[Opening DATA SUPPLIED section]

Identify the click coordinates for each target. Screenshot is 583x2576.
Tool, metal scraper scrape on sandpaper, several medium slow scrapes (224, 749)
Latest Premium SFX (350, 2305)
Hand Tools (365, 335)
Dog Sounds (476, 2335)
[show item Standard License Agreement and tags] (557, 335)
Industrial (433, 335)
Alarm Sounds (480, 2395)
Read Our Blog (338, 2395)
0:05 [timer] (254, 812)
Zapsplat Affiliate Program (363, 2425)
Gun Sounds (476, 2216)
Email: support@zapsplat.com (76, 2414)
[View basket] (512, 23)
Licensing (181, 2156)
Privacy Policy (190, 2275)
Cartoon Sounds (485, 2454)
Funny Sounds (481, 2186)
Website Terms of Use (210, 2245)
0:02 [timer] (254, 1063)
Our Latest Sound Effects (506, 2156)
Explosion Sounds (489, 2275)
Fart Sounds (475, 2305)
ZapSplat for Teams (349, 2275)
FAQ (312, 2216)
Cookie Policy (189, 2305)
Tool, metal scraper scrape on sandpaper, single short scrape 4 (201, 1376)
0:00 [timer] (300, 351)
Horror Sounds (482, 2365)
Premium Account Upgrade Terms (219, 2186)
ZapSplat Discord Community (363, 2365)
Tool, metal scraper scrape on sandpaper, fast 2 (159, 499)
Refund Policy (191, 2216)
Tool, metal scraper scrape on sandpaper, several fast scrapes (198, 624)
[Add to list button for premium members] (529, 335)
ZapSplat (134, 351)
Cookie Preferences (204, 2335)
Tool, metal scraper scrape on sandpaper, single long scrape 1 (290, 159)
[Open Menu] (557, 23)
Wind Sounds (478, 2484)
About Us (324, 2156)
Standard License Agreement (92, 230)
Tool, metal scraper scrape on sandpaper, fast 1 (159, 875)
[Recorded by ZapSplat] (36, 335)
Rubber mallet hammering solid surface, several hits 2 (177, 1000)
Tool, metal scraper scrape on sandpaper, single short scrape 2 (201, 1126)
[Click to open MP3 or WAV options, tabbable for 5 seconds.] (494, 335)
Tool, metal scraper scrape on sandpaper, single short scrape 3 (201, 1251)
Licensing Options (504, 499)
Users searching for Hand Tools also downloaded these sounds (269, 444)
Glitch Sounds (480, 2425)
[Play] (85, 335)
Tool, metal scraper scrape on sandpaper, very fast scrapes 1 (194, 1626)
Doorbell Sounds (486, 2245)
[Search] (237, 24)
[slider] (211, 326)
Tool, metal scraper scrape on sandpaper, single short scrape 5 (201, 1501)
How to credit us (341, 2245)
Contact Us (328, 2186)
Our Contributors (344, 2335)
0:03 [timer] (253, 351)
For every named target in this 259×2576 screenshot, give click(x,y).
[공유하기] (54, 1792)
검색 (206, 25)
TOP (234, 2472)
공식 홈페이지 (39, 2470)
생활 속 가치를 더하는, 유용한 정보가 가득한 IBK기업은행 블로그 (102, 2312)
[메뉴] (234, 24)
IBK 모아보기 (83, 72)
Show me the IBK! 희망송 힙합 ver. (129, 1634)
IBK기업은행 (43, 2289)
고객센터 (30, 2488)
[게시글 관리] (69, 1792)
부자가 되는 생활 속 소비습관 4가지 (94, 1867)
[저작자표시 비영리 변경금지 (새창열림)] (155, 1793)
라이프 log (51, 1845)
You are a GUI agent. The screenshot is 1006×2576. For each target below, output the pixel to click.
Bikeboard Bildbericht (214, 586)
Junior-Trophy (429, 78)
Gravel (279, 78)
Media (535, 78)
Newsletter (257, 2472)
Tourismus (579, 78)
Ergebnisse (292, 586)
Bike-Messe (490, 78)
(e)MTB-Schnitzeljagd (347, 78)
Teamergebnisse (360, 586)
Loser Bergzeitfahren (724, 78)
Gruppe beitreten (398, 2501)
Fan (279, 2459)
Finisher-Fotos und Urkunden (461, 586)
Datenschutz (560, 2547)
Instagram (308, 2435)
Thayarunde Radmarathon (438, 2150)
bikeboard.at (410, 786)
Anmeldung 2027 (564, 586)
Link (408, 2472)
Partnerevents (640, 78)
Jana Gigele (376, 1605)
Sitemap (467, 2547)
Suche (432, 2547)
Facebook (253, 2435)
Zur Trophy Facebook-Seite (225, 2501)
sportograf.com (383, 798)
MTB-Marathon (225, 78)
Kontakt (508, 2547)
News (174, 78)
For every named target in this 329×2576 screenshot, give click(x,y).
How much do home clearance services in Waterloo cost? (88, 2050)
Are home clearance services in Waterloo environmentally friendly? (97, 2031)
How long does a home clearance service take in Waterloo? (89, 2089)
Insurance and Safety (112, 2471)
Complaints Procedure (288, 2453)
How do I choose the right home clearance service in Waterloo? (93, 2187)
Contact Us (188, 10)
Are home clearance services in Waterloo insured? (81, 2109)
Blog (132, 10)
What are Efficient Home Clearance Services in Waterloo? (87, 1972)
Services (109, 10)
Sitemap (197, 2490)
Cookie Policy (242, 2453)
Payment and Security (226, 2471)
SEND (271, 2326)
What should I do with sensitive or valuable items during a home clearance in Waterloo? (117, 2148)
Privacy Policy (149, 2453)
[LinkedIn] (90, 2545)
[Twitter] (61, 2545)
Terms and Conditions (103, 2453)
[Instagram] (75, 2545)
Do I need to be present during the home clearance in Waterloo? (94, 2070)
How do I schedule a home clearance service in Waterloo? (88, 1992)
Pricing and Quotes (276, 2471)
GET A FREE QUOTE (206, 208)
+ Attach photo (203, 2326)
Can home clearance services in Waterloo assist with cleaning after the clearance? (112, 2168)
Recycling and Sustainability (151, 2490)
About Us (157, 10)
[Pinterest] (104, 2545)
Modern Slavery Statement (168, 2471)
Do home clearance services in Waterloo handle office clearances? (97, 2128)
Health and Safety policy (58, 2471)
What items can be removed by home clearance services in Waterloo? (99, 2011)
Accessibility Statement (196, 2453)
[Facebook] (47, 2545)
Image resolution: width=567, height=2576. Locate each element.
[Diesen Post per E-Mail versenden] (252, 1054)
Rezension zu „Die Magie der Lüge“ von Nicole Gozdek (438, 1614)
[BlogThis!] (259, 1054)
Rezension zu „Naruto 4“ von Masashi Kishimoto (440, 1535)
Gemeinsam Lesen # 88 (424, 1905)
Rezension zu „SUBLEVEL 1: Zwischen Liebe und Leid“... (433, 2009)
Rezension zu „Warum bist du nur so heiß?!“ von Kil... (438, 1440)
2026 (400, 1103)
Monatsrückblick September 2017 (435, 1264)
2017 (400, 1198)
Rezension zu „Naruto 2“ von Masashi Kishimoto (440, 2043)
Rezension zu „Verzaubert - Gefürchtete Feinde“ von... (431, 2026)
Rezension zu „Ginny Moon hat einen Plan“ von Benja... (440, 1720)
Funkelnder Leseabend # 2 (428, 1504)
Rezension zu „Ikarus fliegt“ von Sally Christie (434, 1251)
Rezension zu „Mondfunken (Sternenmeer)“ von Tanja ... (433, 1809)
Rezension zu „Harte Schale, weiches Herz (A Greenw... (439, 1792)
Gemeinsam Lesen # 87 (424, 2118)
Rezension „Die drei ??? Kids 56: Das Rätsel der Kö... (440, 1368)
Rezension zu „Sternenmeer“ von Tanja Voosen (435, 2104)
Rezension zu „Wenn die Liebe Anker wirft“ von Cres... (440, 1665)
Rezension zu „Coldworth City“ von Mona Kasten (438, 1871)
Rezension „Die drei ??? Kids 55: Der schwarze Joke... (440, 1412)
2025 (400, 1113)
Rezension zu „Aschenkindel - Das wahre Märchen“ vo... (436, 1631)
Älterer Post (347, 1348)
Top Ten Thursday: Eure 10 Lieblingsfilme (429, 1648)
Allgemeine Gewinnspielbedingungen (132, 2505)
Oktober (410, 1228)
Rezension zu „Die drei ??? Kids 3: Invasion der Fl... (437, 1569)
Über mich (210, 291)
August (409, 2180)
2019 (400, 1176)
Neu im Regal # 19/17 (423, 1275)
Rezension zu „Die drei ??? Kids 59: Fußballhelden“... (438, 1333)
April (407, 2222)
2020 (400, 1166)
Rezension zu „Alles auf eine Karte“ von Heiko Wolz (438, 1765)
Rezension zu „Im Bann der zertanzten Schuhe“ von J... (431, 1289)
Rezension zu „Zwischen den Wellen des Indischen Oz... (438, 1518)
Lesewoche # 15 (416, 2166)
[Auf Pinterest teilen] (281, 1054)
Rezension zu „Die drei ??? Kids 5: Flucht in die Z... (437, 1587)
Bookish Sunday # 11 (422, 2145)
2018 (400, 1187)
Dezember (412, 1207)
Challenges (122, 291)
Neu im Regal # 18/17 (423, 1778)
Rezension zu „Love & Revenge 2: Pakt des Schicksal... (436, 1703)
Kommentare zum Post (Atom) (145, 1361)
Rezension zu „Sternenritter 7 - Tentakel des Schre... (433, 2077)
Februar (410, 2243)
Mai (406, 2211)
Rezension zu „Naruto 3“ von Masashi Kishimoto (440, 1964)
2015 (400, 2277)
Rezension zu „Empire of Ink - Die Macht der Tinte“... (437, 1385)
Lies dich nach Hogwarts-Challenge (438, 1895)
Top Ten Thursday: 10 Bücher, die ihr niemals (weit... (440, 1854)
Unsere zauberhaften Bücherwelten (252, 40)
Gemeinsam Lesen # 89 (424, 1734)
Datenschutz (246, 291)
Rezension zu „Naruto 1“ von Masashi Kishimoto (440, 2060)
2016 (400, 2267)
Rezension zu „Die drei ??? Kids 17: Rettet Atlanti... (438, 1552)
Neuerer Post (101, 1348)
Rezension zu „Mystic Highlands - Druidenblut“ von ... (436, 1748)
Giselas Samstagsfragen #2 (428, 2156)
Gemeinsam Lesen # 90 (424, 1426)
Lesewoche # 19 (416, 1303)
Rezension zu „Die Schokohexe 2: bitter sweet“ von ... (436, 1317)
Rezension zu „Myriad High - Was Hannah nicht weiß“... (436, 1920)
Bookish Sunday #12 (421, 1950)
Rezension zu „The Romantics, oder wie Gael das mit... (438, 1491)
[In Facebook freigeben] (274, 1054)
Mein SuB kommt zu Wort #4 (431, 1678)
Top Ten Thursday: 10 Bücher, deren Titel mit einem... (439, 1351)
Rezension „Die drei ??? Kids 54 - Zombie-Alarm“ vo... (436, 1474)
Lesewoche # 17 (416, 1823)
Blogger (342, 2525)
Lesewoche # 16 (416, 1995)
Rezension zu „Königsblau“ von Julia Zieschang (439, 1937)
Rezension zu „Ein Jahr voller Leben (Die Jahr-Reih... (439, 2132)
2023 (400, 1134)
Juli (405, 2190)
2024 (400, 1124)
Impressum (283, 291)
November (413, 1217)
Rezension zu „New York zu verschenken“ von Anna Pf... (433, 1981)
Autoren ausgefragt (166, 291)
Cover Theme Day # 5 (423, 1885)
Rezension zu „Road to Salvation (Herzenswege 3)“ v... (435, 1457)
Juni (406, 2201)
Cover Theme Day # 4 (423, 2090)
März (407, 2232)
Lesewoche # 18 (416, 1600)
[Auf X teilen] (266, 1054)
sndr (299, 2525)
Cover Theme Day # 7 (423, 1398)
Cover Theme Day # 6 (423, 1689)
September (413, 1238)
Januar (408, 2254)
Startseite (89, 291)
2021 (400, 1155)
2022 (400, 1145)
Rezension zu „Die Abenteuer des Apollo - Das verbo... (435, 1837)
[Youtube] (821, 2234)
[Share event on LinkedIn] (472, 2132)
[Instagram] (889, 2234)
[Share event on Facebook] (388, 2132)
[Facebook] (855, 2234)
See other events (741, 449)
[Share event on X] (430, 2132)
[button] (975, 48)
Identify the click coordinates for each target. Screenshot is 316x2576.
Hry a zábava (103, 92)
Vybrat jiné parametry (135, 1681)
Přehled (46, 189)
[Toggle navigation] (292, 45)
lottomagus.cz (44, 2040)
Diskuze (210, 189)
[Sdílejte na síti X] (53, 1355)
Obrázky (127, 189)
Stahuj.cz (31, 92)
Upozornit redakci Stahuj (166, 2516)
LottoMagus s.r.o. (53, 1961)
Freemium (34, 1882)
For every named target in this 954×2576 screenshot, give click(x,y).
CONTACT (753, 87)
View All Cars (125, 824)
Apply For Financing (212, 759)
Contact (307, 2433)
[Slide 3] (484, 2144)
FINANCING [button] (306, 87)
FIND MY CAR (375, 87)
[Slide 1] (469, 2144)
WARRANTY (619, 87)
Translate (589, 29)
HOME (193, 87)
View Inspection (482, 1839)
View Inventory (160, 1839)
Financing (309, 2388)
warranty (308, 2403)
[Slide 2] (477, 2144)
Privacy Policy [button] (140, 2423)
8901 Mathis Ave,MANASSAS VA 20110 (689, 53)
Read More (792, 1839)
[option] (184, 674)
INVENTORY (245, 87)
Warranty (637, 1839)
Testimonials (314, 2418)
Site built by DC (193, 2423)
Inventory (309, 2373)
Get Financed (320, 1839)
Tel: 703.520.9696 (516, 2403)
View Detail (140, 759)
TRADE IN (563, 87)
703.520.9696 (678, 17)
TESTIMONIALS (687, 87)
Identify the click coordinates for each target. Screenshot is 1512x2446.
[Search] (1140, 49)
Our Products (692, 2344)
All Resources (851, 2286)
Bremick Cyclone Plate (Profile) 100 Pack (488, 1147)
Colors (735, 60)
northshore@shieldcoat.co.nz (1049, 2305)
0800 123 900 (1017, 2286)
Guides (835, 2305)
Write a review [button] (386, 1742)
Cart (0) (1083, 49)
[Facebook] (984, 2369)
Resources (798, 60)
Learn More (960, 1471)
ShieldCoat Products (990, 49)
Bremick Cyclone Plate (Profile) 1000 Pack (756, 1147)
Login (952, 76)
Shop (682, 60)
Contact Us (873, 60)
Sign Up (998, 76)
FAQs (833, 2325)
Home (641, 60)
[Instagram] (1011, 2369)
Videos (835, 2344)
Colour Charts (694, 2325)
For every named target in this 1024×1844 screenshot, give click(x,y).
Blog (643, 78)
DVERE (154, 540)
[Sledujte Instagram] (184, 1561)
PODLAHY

[Closing DATA SUPPLIED section]

- _PROBLEM STATEMENT_
Look above for the line containing "Website Terms of Use (210, 2245)" and the line containing "Standard License Agreement (92, 230)". Transcribe both, with the lines between them, exactly.

- _SOLVED PROBLEM_
Website Terms of Use (210, 2245)
0:02 [timer] (254, 1063)
Our Latest Sound Effects (506, 2156)
Explosion Sounds (489, 2275)
Fart Sounds (475, 2305)
ZapSplat for Teams (349, 2275)
FAQ (312, 2216)
Cookie Policy (189, 2305)
Tool, metal scraper scrape on sandpaper, single short scrape 4 (201, 1376)
0:00 [timer] (300, 351)
Horror Sounds (482, 2365)
Premium Account Upgrade Terms (219, 2186)
ZapSplat Discord Community (363, 2365)
Tool, metal scraper scrape on sandpaper, fast 2 (159, 499)
Refund Policy (191, 2216)
Tool, metal scraper scrape on sandpaper, several fast scrapes (198, 624)
[Add to list button for premium members] (529, 335)
ZapSplat (134, 351)
Cookie Preferences (204, 2335)
Tool, metal scraper scrape on sandpaper, single long scrape 1 (290, 159)
[Open Menu] (557, 23)
Wind Sounds (478, 2484)
About Us (324, 2156)
Standard License Agreement (92, 230)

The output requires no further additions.